[Условие задания 1] Сколько женщин, по словам отрывка, жило в лагпункте «Нагорный»?

[Отрывок]

Слышу слова Дмоховского:

— Знайте, Евфросиния Антоновна, вы — наша! Когда вам там надоест, вы передайте записочку через одноглазую Катьку, что работает на свиноферме, и мы вас тотчас же заберем обратно.

 

Мой путь — в шахту!

 

И вот я в кузове грузовой машины. Дмоховский мне машет рукой, но я, как загипнотизированная, смотрю на двери котельной. Котельная, кабинка с ванной проплывают мимо. Это уже прошлое, оно позади.

В лицо пахнул весенний ветер, и от яркого солнца закружилась голова. Я стояла в кузове, с трудом балансируя на ухабах, и прошлое уходило все дальше. И тут у меня возник вопрос: а что же впереди?

Когда я твердила «в шахту!», я имела в виду не шахту, а смерть. О самой шахте, о том, где она находится и где живут люди, работающие в ней, я ни разу так и не подумала. Единственное знакомство с шахтерами — это те раздавленные и искореженные трупы, которые попадали в морг…

Я повернулась к ущелью и попыталась угадать, где же это моя будущая шахта. На какой-то миг взгляд задержался на двух или трех рядах одноэтажных домиков, прилепленных на манер ласточкиных гнезд к крутому склону горы. Мне и в голову не пришло, что это и есть лагпункт «Нагорный», где проживают женщины, всего около восьмисот «голов», работающие в оцеплении рудников и шахт, и что меня везут именно туда…

Хотя я уже три года была в Норильске, рассматривала его я впервые. Правда, три недели я работала в Горстрое — городе, который строился для вольнонаемных в четырех километрах от Норильска, но что я там видела? Из-за колючей проволоки нас выводили, чтобы, пройдя по мосткам, брошенным на чавкающее болото, мы опять очутились за высоким дощатым забором и все той же колючей проволокой, которыми был обнесен объект.

Затем ЦБЛ, где я могла из окон второго и третьего этажей смотреть на улицу, по ту сторону которой было озеро, а дальше — гора Рудная. Идя в морг, я видела конбазу, котельную и за «озером Хасан» — грибницу балкув, а за ними — ДИТР.

[Исходные данные]
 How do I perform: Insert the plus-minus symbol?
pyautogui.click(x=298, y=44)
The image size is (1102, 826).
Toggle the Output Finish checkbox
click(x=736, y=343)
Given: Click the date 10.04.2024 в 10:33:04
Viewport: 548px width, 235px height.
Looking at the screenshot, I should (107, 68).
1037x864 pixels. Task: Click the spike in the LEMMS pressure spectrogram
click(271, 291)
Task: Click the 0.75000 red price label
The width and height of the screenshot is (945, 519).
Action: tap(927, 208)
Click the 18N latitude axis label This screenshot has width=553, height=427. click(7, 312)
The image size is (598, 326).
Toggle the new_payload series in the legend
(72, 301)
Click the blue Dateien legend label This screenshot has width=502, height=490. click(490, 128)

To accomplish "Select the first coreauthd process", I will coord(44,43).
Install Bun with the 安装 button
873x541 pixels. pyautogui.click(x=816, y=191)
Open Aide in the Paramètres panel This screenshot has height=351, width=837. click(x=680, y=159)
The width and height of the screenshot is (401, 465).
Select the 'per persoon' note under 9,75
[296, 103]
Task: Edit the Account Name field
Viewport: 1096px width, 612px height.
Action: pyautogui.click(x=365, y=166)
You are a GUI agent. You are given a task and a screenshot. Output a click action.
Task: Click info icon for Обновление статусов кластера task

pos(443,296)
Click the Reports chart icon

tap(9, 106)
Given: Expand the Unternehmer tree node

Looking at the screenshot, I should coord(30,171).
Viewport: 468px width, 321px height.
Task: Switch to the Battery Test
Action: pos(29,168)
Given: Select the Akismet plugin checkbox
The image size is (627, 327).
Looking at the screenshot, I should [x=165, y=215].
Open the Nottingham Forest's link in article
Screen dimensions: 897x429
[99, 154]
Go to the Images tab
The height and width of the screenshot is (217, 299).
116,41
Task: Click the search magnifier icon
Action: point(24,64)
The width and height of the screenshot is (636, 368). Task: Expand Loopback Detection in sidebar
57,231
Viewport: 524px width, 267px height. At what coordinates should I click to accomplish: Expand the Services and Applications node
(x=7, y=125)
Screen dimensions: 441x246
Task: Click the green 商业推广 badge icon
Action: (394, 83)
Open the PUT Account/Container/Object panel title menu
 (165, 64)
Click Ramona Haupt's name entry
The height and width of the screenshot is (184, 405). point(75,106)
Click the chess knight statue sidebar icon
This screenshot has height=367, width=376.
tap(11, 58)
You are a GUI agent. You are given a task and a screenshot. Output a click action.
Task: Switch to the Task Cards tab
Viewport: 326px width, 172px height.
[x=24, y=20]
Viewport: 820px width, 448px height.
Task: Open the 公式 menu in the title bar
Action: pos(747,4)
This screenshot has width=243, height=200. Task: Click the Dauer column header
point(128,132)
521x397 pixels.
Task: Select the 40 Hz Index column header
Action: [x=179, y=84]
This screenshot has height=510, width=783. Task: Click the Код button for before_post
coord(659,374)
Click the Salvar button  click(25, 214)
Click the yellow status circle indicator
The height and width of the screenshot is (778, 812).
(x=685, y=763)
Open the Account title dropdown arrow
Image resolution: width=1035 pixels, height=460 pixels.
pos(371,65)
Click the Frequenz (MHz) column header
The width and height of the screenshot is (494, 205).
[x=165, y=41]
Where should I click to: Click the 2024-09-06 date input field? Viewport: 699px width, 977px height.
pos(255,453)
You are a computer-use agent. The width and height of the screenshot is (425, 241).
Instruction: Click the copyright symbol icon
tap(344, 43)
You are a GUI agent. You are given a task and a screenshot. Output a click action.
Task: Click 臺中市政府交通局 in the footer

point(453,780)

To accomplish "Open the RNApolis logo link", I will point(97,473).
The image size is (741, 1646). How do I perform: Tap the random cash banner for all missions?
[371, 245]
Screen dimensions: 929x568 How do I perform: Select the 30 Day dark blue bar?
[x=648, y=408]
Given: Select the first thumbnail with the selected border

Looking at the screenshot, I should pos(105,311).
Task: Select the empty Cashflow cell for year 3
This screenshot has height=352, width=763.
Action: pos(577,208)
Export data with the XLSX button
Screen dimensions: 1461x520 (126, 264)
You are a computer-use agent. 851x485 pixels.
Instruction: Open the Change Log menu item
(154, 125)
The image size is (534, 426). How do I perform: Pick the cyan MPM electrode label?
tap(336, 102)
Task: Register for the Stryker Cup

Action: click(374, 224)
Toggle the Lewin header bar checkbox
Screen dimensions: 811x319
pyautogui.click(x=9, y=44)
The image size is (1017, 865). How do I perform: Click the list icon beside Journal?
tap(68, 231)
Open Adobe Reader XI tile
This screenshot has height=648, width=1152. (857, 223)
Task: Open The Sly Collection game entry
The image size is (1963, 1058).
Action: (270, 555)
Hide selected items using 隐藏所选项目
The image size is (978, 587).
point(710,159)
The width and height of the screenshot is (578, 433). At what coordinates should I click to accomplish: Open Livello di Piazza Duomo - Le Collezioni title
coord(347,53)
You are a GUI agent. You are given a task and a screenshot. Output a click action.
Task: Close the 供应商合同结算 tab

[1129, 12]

[Условие задания 2] Перепишите строки записей от той, где есть «This screenshot has height=510, width=783.», до той, где есть «pos(371,65)», включительно, заменив в них «Salvar» на «Guardar», а всё прочее оставьте как есть. Выведите только эти строки.

[Ответ 1] Около восьмисот.

[Ответ 2]
This screenshot has height=510, width=783. Task: Click the Код button for before_post
coord(659,374)
Click the Guardar button  click(25, 214)
Click the yellow status circle indicator
The height and width of the screenshot is (778, 812).
(x=685, y=763)
Open the Account title dropdown arrow
Image resolution: width=1035 pixels, height=460 pixels.
pos(371,65)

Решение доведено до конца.